• First signs of tariff-related price increases expected in May inflation report.
  • Core inflation likely to stay subdued in April due to cooling travel costs and high retail inventories.
  • Consumers face tough choices as businesses pass on tariff costs or shipping surcharges.

Tariff impact delayed but coming

TD Cowen analysts warn that businesses are currently absorbing tariff costs using existing low-cost inventories, but this buffer will disappear by summer. The firm's research suggests the first visible effects will appear in May's Consumer Price Index data, with the full brunt hitting during peak summer months when inventory turnover accelerates.

"We're seeing a temporary reprieve in April from cooling travel and hospitality prices," said one analyst familiar with the research, speaking on condition of anonymity. "But the dam will break when retailers exhaust their pre-tariff stockpiles."

Squeezed from both sides

Consumers face what analysts describe as a "no-win scenario" - either paying higher retail prices as businesses pass through tariff costs, or shouldering increased shipping fees if companies try to maintain sticker prices. This comes as credit card delinquencies rise and personal savings rates decline, suggesting limited capacity to absorb additional costs.
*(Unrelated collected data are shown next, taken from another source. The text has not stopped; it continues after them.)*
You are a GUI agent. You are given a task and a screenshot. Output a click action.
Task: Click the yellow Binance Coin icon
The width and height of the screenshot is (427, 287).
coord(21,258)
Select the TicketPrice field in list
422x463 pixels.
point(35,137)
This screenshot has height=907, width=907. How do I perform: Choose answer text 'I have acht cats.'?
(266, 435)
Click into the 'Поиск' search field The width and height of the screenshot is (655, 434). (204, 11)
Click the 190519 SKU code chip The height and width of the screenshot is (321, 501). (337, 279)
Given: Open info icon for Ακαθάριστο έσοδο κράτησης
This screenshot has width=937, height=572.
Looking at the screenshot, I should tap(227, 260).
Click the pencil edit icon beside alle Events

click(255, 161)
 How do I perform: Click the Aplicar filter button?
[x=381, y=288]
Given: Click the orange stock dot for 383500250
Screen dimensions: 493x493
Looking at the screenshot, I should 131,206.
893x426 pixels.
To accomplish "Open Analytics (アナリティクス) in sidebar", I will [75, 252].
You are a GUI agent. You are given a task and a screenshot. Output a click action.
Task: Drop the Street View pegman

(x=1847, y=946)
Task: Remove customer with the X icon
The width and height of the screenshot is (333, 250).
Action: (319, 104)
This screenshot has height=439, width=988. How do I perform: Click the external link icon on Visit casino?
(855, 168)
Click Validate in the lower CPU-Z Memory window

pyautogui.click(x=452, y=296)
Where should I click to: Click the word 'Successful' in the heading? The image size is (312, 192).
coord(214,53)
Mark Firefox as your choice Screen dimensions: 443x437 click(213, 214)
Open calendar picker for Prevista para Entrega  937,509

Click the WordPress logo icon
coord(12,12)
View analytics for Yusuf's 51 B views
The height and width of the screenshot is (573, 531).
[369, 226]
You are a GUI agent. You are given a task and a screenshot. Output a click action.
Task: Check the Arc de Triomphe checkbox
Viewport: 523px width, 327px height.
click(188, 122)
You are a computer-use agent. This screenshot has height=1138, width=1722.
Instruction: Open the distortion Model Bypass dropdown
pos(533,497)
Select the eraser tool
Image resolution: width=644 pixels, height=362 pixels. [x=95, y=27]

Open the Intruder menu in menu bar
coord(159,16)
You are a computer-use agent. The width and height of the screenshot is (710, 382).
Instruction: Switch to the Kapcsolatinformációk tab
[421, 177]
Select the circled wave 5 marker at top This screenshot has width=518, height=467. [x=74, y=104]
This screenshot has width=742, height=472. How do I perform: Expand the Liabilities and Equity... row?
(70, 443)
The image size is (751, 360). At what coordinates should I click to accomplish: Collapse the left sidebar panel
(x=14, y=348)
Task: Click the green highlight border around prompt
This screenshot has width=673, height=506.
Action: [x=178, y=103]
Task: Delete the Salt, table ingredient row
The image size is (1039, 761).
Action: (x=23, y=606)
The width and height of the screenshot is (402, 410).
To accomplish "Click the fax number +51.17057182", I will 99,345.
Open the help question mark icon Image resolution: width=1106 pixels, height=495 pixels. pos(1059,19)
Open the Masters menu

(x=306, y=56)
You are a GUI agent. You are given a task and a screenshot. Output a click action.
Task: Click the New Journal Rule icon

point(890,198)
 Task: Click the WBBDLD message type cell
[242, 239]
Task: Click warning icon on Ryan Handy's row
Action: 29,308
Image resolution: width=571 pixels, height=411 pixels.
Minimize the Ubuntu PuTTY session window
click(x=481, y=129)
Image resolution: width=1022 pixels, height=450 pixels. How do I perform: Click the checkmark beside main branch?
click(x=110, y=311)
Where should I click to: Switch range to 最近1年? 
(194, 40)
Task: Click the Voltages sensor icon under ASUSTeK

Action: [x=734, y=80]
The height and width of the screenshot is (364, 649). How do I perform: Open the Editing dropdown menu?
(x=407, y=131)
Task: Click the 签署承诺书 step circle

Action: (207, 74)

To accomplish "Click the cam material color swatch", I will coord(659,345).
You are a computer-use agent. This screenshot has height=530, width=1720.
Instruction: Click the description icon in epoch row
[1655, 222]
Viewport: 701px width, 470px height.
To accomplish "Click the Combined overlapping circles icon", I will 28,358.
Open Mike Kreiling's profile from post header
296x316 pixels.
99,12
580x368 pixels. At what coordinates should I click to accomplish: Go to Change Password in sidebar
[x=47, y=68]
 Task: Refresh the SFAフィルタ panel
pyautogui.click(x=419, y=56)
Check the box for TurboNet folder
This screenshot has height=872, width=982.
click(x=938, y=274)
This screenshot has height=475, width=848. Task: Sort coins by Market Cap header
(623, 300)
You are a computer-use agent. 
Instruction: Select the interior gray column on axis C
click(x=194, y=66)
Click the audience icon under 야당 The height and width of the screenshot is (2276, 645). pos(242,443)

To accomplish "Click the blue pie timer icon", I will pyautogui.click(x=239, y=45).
Market observers note the timing creates complications for Federal Reserve policymakers, who had been anticipating smoother disinflation. The tariff effects could prolong elevated price pressures even as other inflationary drivers moderate.

Business adaptation strategies

Supply chain experts suggest some firms are exploring:

  • Accelerating inventory drawdowns to delay repricing
  • Reformulating products to avoid tariff categories
  • Shifting sourcing to alternative countries

However, these strategies have limits and implementation lags, particularly for smaller retailers with less supply chain flexibility. TD Cowen's analysis suggests most businesses will ultimately raise prices rather than accept compressed margins.

Correction: An earlier version misstated the timing of TD Securities' acquisition of Cowen Group; the $1.3 billion deal closed in 2023, not 2022.